Data listing below:

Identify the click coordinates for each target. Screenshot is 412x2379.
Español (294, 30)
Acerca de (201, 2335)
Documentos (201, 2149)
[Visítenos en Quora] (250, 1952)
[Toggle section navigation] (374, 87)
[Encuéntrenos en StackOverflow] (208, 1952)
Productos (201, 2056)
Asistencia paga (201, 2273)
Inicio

End of Data listing.

What is expected
Every record must appear in the answer exactly as it does above.

Finished task
Identify the click coordinates for each target. Screenshot is 412x2379.
Español (294, 30)
Acerca de (201, 2335)
Documentos (201, 2149)
[Visítenos en Quora] (250, 1952)
[Toggle section navigation] (374, 87)
[Encuéntrenos en StackOverflow] (208, 1952)
Productos (201, 2056)
Asistencia paga (201, 2273)
Inicio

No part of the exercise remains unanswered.